GENÈVE – Mirzoyan : « La réconciliation est une tâche ardue, compte tenu du sort des prisonniers arméniens et d’autres circonstances »

Միրզոյեան

Le ministre des Affaires étrangères, Ararat Mirzoyan, a déclaré le 23 février à Genève, lors d’une session du Conseil des droits de l’homme de l’ONU, que la réconciliation est une entreprise difficile, compte tenu de la nécessité d’élucider le sort des 19 prisonniers arméniens toujours détenus à Bakou et des personnes portées disparues, ainsi que face aux récits historiques déformés.

« Néanmoins, l’Arménie reste fermement déterminée à poursuivre la mise en œuvre de cette voie, consciente que la poursuite de l’institutionnalisation de la paix favorisera un environnement plus propice pour surmonter les conséquences du conflit », a affirmé Ararat Mirzoyan.

Selon le chef de la diplomatie arménienne, le sommet qui s’est tenu à Washington en août dernier « a non seulement instauré la paix entre les deux pays, mais a également ouvert la voie au commerce, aux communications et aux contacts entre les peuples ».

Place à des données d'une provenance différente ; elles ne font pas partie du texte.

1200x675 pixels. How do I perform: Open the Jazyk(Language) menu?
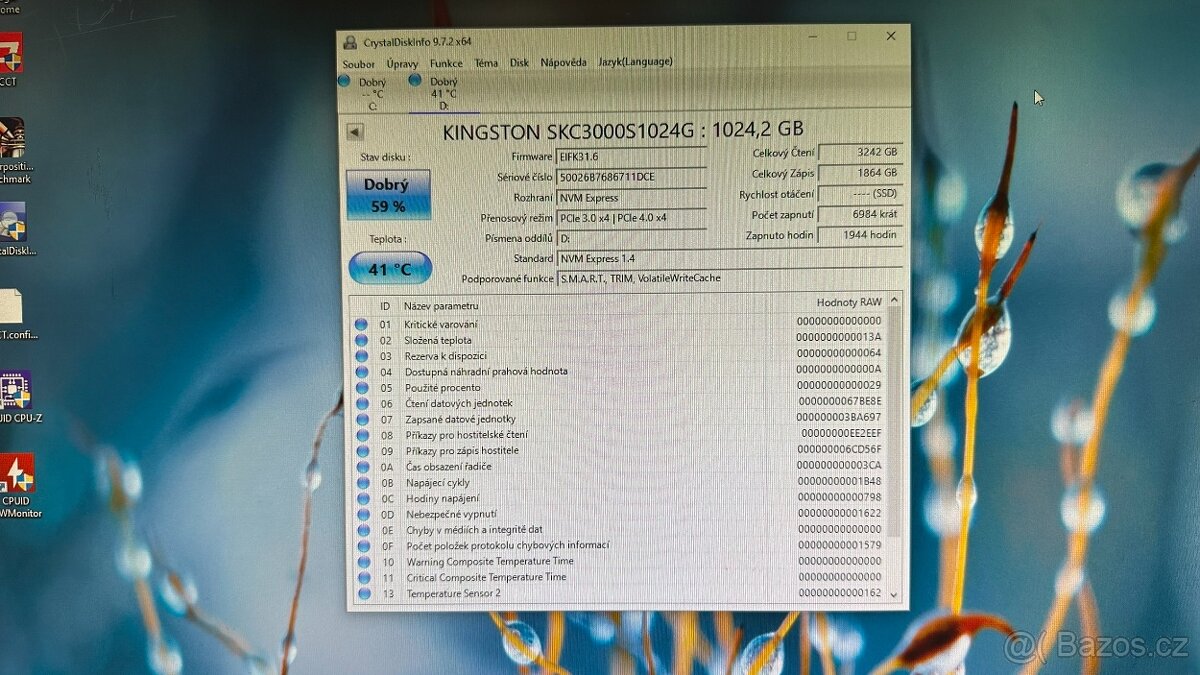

« Pour aller au-delà des accords intergouvernementaux, nous semons également les graines d’un véritable dialogue et d’une confiance mutuelle entre nos sociétés, y compris les populations affectées. Bien que les conséquences humanitaires douloureuses du conflit ne soient pas encore résolues et que les blessures du passé, lointain ou récent, demeurent vives, nous avons choisi la voie ardue de la réconciliation », a souligné le ministre Mirzoyan.

Rappelons que l’Azerbaïdjan a récemment condamné les anciens dirigeants politico-militaires de l’Artsakh et d’autres prisonniers à des peines allant de 15 ans de réclusion à la prison à perpétuité.